When Waldenström macroglobulinemia hits the kidney: Description of a case series and management of a "rare in rare" scenario

Abstract

Background: Renal injury related to Waldenström macroglobulinemia (WM) occurs in approximately 3% of patients. Kidney biopsy is crucial to discriminate between distinct histopathological entities such as glomerular (amyloidotic and non-amyloidotic), tubulo-interstitial and non-paraprotein mediated renal damage. In this context, disease characterization, management, relationship between renal, and hematological response have been poorly explored. We collected clinical, genetic and laboratory data of seven cases of biopsy-proven renal involvement by WM managed at our academic center and focused on three cases we judged paradigmatic discussing their histopathological patterns, clinical features, and therapeutic options.

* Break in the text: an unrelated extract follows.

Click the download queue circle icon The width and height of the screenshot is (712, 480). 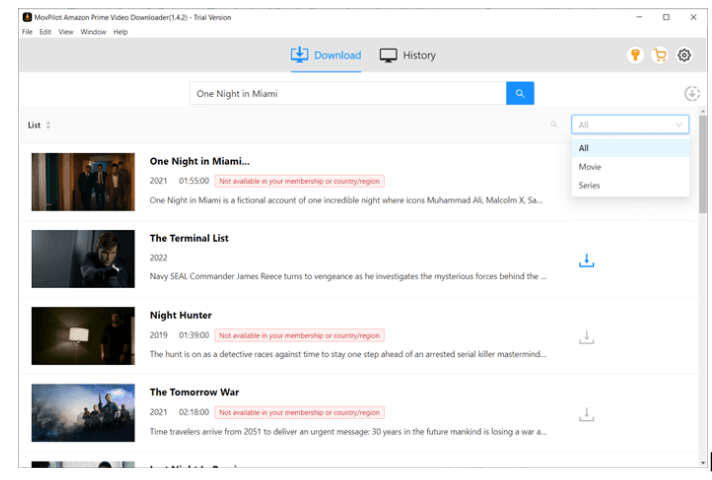coord(691,93)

Case: In this illustrative case series, we confirm that serum creatinine levels and 24 h proteinuria are parameters that when altered should prompt the clinical suspicion of WM-related renal involvement, even if at present there are not precise cut-off levels recommending the execution of a renal biopsy. In our series AL Amyloidosis (n = 3/7) and tubulo-interstitial infiltration by lymphoma cells (n = 3/7) were the two more represented entities. BTKi did not seem to improve renal function (Case 1), while bortezomib-based regimens demonstrated a beneficial activity on the hematological and organ response, even when used as second-line therapy after chemoimmunotherapy (Case 3) and also with coexistence of anti-MAG neuropathy (Case 2). In case of poor response to bortezomib, standard chemoimmunotherapy (CIT), such as rituximab-bendamustine, represents an effective option (Case 1, 6, and 7). In our series, CIT generates durable responses more frequently in cases with amyloidogenic renal damage (Case 1, 5, and 7).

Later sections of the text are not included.